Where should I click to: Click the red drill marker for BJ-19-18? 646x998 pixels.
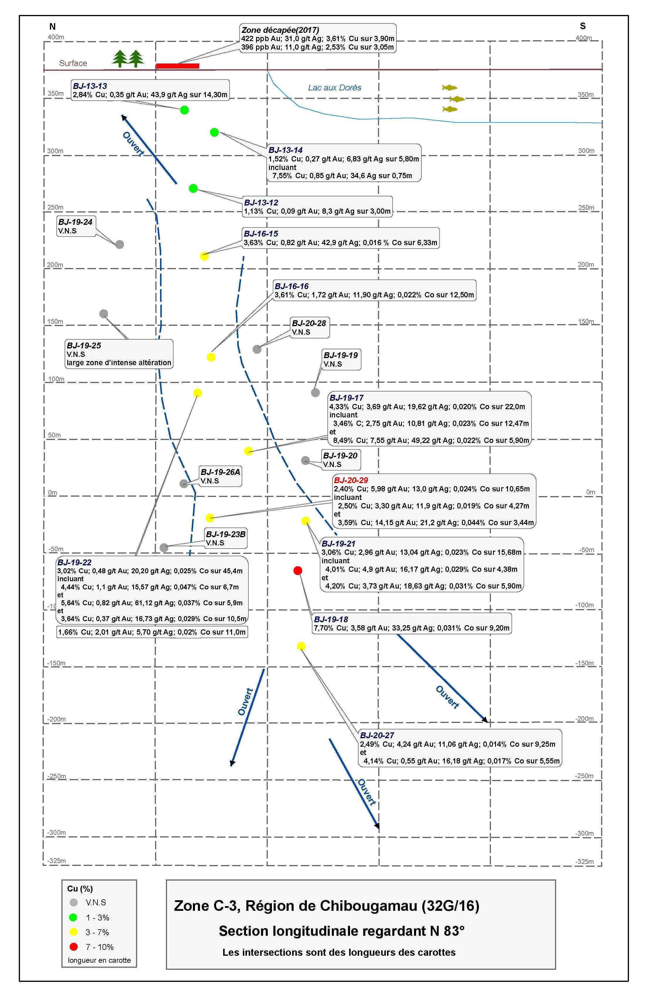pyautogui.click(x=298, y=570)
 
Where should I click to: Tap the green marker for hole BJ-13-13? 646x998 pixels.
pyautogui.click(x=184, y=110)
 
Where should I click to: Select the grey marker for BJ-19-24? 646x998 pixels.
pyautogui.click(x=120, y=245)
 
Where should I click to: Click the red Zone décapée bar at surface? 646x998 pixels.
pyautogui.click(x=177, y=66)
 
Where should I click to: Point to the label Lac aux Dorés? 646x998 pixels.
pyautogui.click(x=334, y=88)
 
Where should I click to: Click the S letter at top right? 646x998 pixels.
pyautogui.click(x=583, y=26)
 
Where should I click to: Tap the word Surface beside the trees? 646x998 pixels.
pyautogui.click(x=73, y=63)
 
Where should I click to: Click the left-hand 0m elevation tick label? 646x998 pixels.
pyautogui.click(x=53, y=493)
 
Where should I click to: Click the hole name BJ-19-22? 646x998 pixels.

## [WRITTEN PROBLEM]
Give back every line of the listing above word for word, leaving out the picture.

## [COMPLETE RESPONSE]
Where should I click to: Click the red drill marker for BJ-19-18? 646x998 pixels.
pyautogui.click(x=298, y=570)
 
Where should I click to: Tap the green marker for hole BJ-13-13? 646x998 pixels.
pyautogui.click(x=184, y=110)
 
Where should I click to: Select the grey marker for BJ-19-24? 646x998 pixels.
pyautogui.click(x=120, y=245)
 
Where should I click to: Click the red Zone décapée bar at surface? 646x998 pixels.
pyautogui.click(x=177, y=66)
 
Where should I click to: Point to the label Lac aux Dorés? 646x998 pixels.
pyautogui.click(x=334, y=88)
 
Where should I click to: Click the S letter at top right? 646x998 pixels.
pyautogui.click(x=583, y=26)
 
Where should I click to: Tap the word Surface beside the trees? 646x998 pixels.
pyautogui.click(x=73, y=63)
 
Where should I click to: Click the left-hand 0m elevation tick label? 646x998 pixels.
pyautogui.click(x=53, y=493)
 
Where should I click to: Click the hole name BJ-19-22? 646x998 pixels.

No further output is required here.